Observation of the distribution of molecular spin states by resonant quantum tunneling of the magnetization

TL;DR

This study observes the distribution of molecular spin states in Fe magnetic clusters at very low temperatures using resonant quantum tunneling, revealing how the energy bias distribution evolves and broadens due to tunneling and nuclear spins.

Contribution

It introduces a new method to monitor the evolution of spin state distributions in molecular magnets through quantum tunneling effects.

Findings

Square-root time relaxation observed below 360 mK.

Tunneling creates a hole in the energy bias distribution.

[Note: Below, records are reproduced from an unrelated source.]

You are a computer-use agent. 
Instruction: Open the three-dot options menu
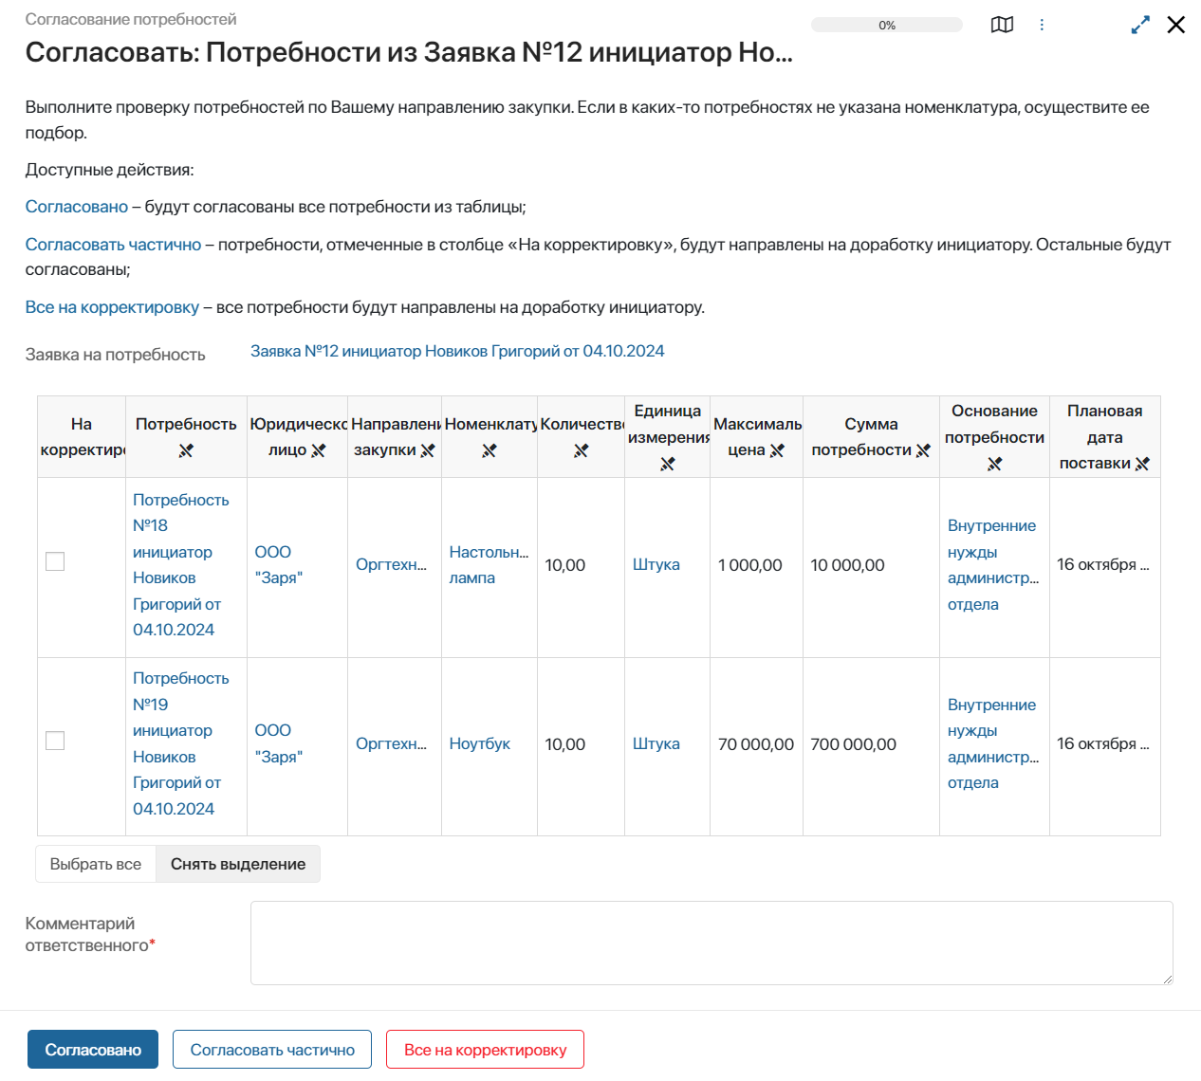pyautogui.click(x=1042, y=25)
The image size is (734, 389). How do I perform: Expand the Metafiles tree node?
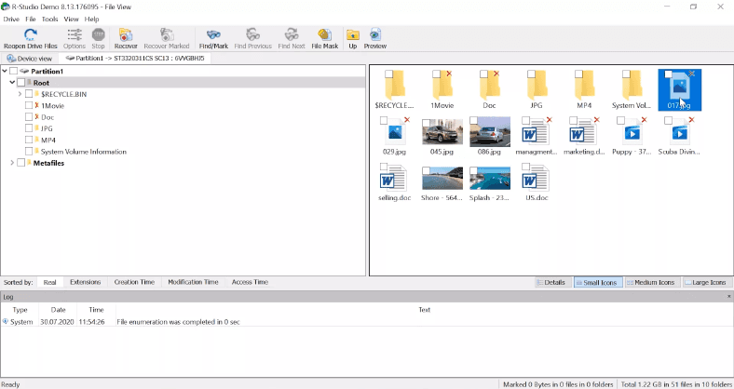[x=12, y=163]
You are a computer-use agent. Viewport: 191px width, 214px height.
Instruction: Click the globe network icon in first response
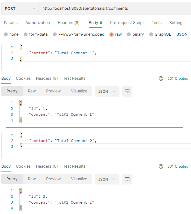pyautogui.click(x=161, y=78)
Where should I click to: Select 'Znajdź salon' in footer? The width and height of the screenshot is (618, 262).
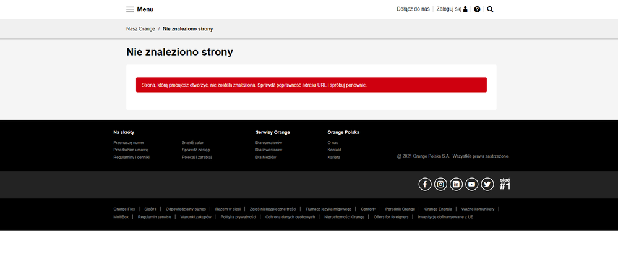click(193, 142)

Intrinsic broadening of the hole possibly due to nuclear spins.

Abstract

Below 360 mK, Fe magnetic molecular clusters are in the pure quantum relaxation regime and we show that the predicted square-root time relaxation is obeyed, allowing us to develop a new method for watching the evolution of the distribution of molecular spin states in the sample. We measure as a function of applied field H the statistical distribution P(\xi_H) of magnetic energy bias \xi_H$ acting on the molecules. Tunneling initially causes rapid transitions of molecules, thereby digging a hole in P(\xi_H) (around the resonant condition \xi_H = 0). For small initial magnetization values, the hole width shows an intrinsic broadening which may be due to nuclear spins.